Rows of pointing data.
+---+
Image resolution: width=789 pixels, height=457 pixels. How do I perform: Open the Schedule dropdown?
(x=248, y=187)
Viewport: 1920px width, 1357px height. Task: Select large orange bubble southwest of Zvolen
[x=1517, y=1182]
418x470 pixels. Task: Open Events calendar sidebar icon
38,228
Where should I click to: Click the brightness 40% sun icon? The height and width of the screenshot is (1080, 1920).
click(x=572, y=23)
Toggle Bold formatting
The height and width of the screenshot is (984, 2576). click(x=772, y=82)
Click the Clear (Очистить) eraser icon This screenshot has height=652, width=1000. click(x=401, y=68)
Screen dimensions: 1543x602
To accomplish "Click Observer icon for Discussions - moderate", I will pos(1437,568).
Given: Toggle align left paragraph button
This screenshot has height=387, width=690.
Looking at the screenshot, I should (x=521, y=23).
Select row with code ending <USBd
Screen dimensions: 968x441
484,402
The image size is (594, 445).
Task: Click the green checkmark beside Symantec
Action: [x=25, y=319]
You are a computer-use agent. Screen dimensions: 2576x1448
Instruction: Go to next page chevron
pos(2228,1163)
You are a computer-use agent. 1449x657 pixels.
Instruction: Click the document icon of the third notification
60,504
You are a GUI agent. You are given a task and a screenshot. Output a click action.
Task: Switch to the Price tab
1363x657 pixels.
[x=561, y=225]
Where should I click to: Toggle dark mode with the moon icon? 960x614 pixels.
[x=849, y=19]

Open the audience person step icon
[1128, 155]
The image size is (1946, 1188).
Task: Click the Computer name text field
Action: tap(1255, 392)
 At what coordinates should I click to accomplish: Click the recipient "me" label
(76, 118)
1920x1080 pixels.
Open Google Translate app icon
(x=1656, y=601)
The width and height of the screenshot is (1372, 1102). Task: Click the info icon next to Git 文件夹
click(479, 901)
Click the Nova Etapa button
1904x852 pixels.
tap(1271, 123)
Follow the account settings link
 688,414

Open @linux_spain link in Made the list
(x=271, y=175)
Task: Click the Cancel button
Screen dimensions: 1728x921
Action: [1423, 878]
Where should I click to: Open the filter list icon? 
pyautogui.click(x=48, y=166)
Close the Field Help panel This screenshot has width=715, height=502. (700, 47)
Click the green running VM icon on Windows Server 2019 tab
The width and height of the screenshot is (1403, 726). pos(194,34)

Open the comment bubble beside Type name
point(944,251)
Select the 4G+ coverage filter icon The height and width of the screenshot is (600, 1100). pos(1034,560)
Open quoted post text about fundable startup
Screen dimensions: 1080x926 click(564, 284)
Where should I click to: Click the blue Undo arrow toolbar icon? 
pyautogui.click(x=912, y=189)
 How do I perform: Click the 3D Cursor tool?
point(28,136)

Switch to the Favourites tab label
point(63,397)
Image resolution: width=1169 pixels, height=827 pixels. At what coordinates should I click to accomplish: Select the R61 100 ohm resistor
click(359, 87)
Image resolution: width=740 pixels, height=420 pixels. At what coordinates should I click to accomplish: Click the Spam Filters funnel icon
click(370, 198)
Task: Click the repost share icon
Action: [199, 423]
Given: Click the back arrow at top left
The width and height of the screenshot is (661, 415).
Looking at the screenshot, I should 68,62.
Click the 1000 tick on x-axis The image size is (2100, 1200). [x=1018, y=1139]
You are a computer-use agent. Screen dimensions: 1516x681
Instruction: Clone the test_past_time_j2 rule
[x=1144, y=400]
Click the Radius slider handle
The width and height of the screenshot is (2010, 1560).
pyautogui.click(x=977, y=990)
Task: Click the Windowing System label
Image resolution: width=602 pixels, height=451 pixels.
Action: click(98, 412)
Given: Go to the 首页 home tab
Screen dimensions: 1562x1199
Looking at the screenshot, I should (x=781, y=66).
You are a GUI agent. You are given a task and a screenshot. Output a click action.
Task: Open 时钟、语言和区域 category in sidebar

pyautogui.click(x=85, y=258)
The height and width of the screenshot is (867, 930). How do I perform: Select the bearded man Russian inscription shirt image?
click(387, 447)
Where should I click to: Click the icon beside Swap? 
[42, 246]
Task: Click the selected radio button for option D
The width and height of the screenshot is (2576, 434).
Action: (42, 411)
+---+
Please convert the lines above into a numbered list, leaving out any blank lines.

Written solution.
1. Image resolution: width=789 pixels, height=457 pixels. How do I perform: Open the Schedule dropdown?
2. (x=248, y=187)
3. Viewport: 1920px width, 1357px height. Task: Select large orange bubble southwest of Zvolen
4. [x=1517, y=1182]
5. 418x470 pixels. Task: Open Events calendar sidebar icon
6. 38,228
7. Where should I click to: Click the brightness 40% sun icon? The height and width of the screenshot is (1080, 1920).
8. click(x=572, y=23)
9. Toggle Bold formatting
10. The height and width of the screenshot is (984, 2576). click(x=772, y=82)
11. Click the Clear (Очистить) eraser icon This screenshot has height=652, width=1000. click(x=401, y=68)
12. Screen dimensions: 1543x602
13. To accomplish "Click Observer icon for Discussions - moderate", I will pos(1437,568).
14. Given: Toggle align left paragraph button
15. This screenshot has height=387, width=690.
16. Looking at the screenshot, I should (x=521, y=23).
17. Select row with code ending <USBd
18. Screen dimensions: 968x441
19. 484,402
20. The image size is (594, 445).
21. Task: Click the green checkmark beside Symantec
22. Action: [x=25, y=319]
23. You are a computer-use agent. Screen dimensions: 2576x1448
24. Instruction: Go to next page chevron
25. pos(2228,1163)
26. You are a computer-use agent. 1449x657 pixels.
27. Instruction: Click the document icon of the third notification
28. 60,504
29. You are a GUI agent. You are given a task and a screenshot. Output a click action.
30. Task: Switch to the Price tab
31. 1363x657 pixels.
32. [x=561, y=225]
33. Where should I click to: Toggle dark mode with the moon icon? 960x614 pixels.
34. [x=849, y=19]
35. Open the audience person step icon
36. [1128, 155]
37. The image size is (1946, 1188).
38. Task: Click the Computer name text field
39. Action: tap(1255, 392)
40.  At what coordinates should I click to accomplish: Click the recipient "me" label
41. (76, 118)
42. 1920x1080 pixels.
43. Open Google Translate app icon
44. (x=1656, y=601)
45. The width and height of the screenshot is (1372, 1102). Task: Click the info icon next to Git 文件夹
46. click(479, 901)
47. Click the Nova Etapa button
48. 1904x852 pixels.
49. tap(1271, 123)
50. Follow the account settings link
51.  688,414
52. Open @linux_spain link in Made the list
53. (x=271, y=175)
54. Task: Click the Cancel button
55. Screen dimensions: 1728x921
56. Action: [1423, 878]
57. Where should I click to: Open the filter list icon? 
58. pyautogui.click(x=48, y=166)
59. Close the Field Help panel This screenshot has width=715, height=502. (700, 47)
60. Click the green running VM icon on Windows Server 2019 tab
61. The width and height of the screenshot is (1403, 726). pos(194,34)
62. Open the comment bubble beside Type name
63. point(944,251)
64. Select the 4G+ coverage filter icon The height and width of the screenshot is (600, 1100). pos(1034,560)
65. Open quoted post text about fundable startup
66. Screen dimensions: 1080x926 click(564, 284)
67. Where should I click to: Click the blue Undo arrow toolbar icon? 
68. pyautogui.click(x=912, y=189)
69.  How do I perform: Click the 3D Cursor tool?
70. point(28,136)
71. Switch to the Favourites tab label
72. point(63,397)
73. Image resolution: width=1169 pixels, height=827 pixels. At what coordinates should I click to accomplish: Select the R61 100 ohm resistor
74. click(359, 87)
75. Image resolution: width=740 pixels, height=420 pixels. At what coordinates should I click to accomplish: Click the Spam Filters funnel icon
76. click(370, 198)
77. Task: Click the repost share icon
78. Action: [199, 423]
79. Given: Click the back arrow at top left
80. The width and height of the screenshot is (661, 415).
81. Looking at the screenshot, I should 68,62.
82. Click the 1000 tick on x-axis The image size is (2100, 1200). [x=1018, y=1139]
83. You are a computer-use agent. Screen dimensions: 1516x681
84. Instruction: Clone the test_past_time_j2 rule
85. [x=1144, y=400]
86. Click the Radius slider handle
87. The width and height of the screenshot is (2010, 1560).
88. pyautogui.click(x=977, y=990)
89. Task: Click the Windowing System label
90. Image resolution: width=602 pixels, height=451 pixels.
91. Action: click(98, 412)
92. Given: Go to the 首页 home tab
93. Screen dimensions: 1562x1199
94. Looking at the screenshot, I should (x=781, y=66).
95. You are a GUI agent. You are given a task and a screenshot. Output a click action.
96. Task: Open 时钟、语言和区域 category in sidebar
97. pyautogui.click(x=85, y=258)
98. The height and width of the screenshot is (867, 930). How do I perform: Select the bearded man Russian inscription shirt image?
99. click(387, 447)
100. Where should I click to: Click the icon beside Swap? 
101. [42, 246]
102. Task: Click the selected radio button for option D
103. The width and height of the screenshot is (2576, 434).
104. Action: (42, 411)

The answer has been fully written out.